しかし、もちぎさんの漫画からは常に、愛情と思いやり、そしてサービス精神が感じられます。読者を、相手を楽しませようとする意気込みが。

「ゲイ風俗のもちぎさん」はもちぎさん自身の経験を綴った漫画であり、ゲイ風俗、そしてゲイの人たちの世界がどういうものか知ってもらうのが目的なのかもしれません。しかし、それ以上に読者の方に楽しんでもらいたいという、もちぎさんのおもてなしをも感じられました。

(最後のおまけ漫画では、ディープな人を満足させるど下ネタで締めくくっておりますし)

【感想】ゲイ風俗という知らない世界を知るためのメディア「漫画」

「ゲイ風俗のもちぎさん」は実体験をもとにして描かれている漫画ですから、ここにあることは事実なわけです。

しかし、多くの人はこの世界を知らないし、どんなものかを知らずに過ごしていくことでしょう。もしくはゲイ風俗というものがあると知れば興味本位を起こしたり、もしくは聞いただけで嫌悪を起こす人も。

もちぎさんの漫画は、そういうゲイ風俗を知らない人に「こういう世界がある」ということを知ってもらう入り口として、とても入りやすい。もともとウェブ連載ということで気軽に見ることもできるし、プロではない、独特のゆるい絵柄は割と受け入れやすい。

私と同じように、この漫画を読み始めた人は、最初はゲイ風俗というものの興味本位からだったでしょう。しかし、もちぎさんの漫画からゲイ風俗の世界、そしてゲイやLGBTの人々の想いや生活、楽しさも生きづらさも含めて少し見えてくる気がします。

もしこれが、まったく部外者のルポ漫画などでしたら、これほど面白い仕上がりにはならなかっただろうと思います。あくまで当事者だからこそ描ける世界。当事者だからこそ、酸いも甘いもかみしめつつ、それでもエンターテイメントとして面白い漫画に昇華できたのだという感想を持ちました。

また、漫画というメディアの選択も良かった。これが文章だけでしたら、途中で読むのを諦めたり、イメージが生々しくなってしまったかもしれません。風俗という世界の生々しさも、もちぎさんの絵という適度なオブラートにくるまれたおかげで、読者が受け取りやすい形になったのだと思います。

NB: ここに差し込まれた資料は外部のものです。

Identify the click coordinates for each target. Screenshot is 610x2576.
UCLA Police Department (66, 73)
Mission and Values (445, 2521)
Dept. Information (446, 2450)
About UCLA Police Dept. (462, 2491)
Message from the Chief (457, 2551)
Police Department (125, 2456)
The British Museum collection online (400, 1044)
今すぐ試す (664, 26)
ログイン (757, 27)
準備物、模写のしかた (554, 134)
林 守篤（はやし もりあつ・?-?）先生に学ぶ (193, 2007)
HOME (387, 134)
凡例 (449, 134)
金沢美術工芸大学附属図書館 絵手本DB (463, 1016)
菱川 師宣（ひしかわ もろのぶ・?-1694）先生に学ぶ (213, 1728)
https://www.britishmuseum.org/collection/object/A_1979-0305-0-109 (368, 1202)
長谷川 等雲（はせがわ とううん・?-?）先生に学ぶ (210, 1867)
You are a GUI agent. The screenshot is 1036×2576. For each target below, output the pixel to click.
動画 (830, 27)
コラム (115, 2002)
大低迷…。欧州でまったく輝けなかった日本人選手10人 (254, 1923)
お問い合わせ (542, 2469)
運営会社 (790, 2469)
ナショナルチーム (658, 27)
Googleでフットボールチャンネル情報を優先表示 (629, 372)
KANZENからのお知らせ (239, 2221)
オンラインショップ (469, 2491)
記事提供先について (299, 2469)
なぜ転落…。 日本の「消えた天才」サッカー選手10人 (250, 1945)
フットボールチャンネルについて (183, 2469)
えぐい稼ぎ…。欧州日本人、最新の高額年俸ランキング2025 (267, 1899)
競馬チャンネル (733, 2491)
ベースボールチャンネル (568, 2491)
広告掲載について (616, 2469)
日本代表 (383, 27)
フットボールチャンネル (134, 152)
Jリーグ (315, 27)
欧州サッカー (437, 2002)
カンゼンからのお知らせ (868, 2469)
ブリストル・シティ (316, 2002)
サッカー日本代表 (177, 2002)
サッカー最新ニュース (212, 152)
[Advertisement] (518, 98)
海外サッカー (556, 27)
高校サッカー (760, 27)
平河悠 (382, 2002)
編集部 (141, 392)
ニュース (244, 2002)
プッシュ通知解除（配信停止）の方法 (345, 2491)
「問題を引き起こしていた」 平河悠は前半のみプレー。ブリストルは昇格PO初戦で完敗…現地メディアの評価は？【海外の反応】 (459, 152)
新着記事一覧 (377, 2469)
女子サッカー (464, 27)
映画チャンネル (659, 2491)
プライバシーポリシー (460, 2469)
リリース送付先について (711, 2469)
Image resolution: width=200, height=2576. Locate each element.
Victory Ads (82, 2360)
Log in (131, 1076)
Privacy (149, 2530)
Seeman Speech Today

今のウェブ時代、知りたいことは大抵知ることができるし、見ることもできる。しかし、まだまだ知らないことは多いし「ゲイ風俗のもちぎさん」のように、当事者が発信してくれたからこそ垣間見えた世界もある。

ただの興味本意でもいいと思います。最初は。

ただ、この漫画を読んで、ゲイ風俗という世界があることを知り、そしてゲイの人、LGBTの人々がどう思っているのかということを少しでも理解すればば、どのようなセクシャリティの人に取ってもすみやすい世の中になるんじゃないかなとふと思いました。